I've been thinking about the feasibility of this idea for a while. At first I thought I might create an entire movement to demand that the evil Rethuglikkkan rich pay for numerous marketing studies and focus groups to find out if it would be a good, party approved idea. But then, when I was looking in on the very sad stories from lazy dependent parasites, I determined that it would absolutely work. I base this conclusion on this sad story where this poor useful idiot prog said she was not happy to be entering the workforce at this time.

Comrades, I would like to propose that we ask the Commissar of Time to open up wormholes in all the Occupy tent cities to the date of August 15, 1969, in Bethel, NY.....aka Woodstock. I believe all these current Occupy events are but a pale imitation of the glorious original disgusting and useless event. Let these hippies go back in time to the real hippies. The original hippies can show them the proper way of being hippies. Also, I'd like to suggest some sort of "infinite loop" so that like the movie Groundhog Day, it keeps repeating. However, these wormholes will have to remain open and have wifi boosters built into them because the pampered trustfund babies modern day proles will need to Twitter, Skype, use Facebook and do Google searches on their laptop computers while denouncing capitalism, even in 1969. Also, all the gourmet food will have to be taken back and forth through the wormhole because the lazy unthinking good young progs cannot be expected to eat just brown rice like all the bums.

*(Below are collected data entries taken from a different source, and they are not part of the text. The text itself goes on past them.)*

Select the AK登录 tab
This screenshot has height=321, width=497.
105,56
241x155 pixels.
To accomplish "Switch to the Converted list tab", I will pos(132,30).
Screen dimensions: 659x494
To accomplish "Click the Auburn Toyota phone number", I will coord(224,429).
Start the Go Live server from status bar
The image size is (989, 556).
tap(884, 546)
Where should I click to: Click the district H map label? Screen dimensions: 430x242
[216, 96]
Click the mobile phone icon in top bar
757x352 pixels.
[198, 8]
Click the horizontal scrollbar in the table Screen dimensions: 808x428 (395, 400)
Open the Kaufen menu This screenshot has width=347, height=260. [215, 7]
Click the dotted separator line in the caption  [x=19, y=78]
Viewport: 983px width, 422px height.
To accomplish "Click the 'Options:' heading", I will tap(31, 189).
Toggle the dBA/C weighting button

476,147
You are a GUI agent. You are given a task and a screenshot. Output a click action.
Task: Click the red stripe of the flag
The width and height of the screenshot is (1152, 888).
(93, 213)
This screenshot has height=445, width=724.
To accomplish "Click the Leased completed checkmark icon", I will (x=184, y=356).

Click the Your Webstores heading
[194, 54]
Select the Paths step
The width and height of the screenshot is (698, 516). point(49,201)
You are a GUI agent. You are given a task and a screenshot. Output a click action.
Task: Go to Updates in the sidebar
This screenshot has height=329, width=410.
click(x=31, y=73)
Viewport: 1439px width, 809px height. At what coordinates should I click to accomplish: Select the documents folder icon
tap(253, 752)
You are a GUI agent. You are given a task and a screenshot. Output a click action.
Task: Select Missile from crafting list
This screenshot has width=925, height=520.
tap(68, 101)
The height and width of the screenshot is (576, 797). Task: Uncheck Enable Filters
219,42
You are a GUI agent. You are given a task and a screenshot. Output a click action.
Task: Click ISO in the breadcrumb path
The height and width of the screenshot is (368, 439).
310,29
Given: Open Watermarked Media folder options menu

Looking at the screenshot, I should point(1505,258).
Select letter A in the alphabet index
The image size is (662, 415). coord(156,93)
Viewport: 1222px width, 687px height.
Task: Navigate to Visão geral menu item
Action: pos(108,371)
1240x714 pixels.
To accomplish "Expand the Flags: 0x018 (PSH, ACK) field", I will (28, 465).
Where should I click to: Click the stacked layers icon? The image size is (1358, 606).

I recognize that this is going to require a monumental amount of redistributed™ moments and minutes, along with much higher taxes for the evil rich™. But really, it's for the children™. We don't want to be against the children, comrades. I think it is vitally important for the hippies of modern times to link up with the hippies of the original Woodstock before they became college professors and czars for Dear Leader™.

I feel very strong about this. In fact, I think this should be a right demanded by all the people at the "We are the 99%" tumblr page. Time travel back to Woodstock should be a human right. We should demand it for all Occupy hippies. And we can pay for it by taxing the rich. Make the rich pay their fair share to fund time travel specifically to Woodstock.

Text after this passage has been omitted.